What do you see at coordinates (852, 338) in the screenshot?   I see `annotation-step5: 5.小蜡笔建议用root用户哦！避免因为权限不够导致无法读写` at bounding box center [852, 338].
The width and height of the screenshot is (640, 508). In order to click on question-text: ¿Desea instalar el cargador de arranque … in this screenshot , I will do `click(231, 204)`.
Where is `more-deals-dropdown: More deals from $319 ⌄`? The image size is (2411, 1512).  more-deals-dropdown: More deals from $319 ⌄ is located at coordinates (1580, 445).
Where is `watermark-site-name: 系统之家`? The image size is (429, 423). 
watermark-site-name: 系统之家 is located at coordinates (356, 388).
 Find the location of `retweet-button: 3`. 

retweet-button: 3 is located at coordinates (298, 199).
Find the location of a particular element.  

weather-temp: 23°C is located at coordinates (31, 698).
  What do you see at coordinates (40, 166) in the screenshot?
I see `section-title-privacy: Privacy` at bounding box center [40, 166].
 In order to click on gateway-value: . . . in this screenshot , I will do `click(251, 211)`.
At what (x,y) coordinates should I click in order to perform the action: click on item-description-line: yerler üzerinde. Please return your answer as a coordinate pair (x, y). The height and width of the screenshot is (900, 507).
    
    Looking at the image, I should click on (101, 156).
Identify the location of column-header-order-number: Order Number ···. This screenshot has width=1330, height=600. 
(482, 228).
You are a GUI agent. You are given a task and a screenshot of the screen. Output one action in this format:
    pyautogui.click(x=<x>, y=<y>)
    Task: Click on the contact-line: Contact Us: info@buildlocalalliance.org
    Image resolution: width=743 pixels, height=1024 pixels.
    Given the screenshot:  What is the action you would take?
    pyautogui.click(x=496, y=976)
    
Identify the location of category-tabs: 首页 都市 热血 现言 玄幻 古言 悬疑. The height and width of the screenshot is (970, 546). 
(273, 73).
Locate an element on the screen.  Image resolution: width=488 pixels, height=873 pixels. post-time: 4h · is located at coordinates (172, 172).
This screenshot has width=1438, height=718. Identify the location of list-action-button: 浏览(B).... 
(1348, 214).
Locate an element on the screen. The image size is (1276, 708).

▶ _Task description_: Can you reproduce all of the records above word for word, with nothing added, dropped, or changed?

▶ _Result of this task_:
What do you see at coordinates (852, 338) in the screenshot?   I see `annotation-step5: 5.小蜡笔建议用root用户哦！避免因为权限不够导致无法读写` at bounding box center [852, 338].
The width and height of the screenshot is (640, 508). In order to click on question-text: ¿Desea instalar el cargador de arranque … in this screenshot , I will do `click(231, 204)`.
Where is `more-deals-dropdown: More deals from $319 ⌄`? The image size is (2411, 1512).  more-deals-dropdown: More deals from $319 ⌄ is located at coordinates (1580, 445).
Where is `watermark-site-name: 系统之家`? The image size is (429, 423). 
watermark-site-name: 系统之家 is located at coordinates (356, 388).
 Find the location of `retweet-button: 3`. 

retweet-button: 3 is located at coordinates (298, 199).
Find the location of a particular element.  

weather-temp: 23°C is located at coordinates (31, 698).
  What do you see at coordinates (40, 166) in the screenshot?
I see `section-title-privacy: Privacy` at bounding box center [40, 166].
 In order to click on gateway-value: . . . in this screenshot , I will do `click(251, 211)`.
At what (x,y) coordinates should I click in order to perform the action: click on item-description-line: yerler üzerinde. Please return your answer as a coordinate pair (x, y). The height and width of the screenshot is (900, 507).
    
    Looking at the image, I should click on (101, 156).
Identify the location of column-header-order-number: Order Number ···. This screenshot has width=1330, height=600. 
(482, 228).
You are a GUI agent. You are given a task and a screenshot of the screen. Output one action in this format:
    pyautogui.click(x=<x>, y=<y>)
    Task: Click on the contact-line: Contact Us: info@buildlocalalliance.org
    Image resolution: width=743 pixels, height=1024 pixels.
    Given the screenshot:  What is the action you would take?
    pyautogui.click(x=496, y=976)
    
Identify the location of category-tabs: 首页 都市 热血 现言 玄幻 古言 悬疑. The height and width of the screenshot is (970, 546). 
(273, 73).
Locate an element on the screen.  Image resolution: width=488 pixels, height=873 pixels. post-time: 4h · is located at coordinates (172, 172).
This screenshot has width=1438, height=718. Identify the location of list-action-button: 浏览(B).... 
(1348, 214).
Locate an element on the screen. The image size is (1276, 708).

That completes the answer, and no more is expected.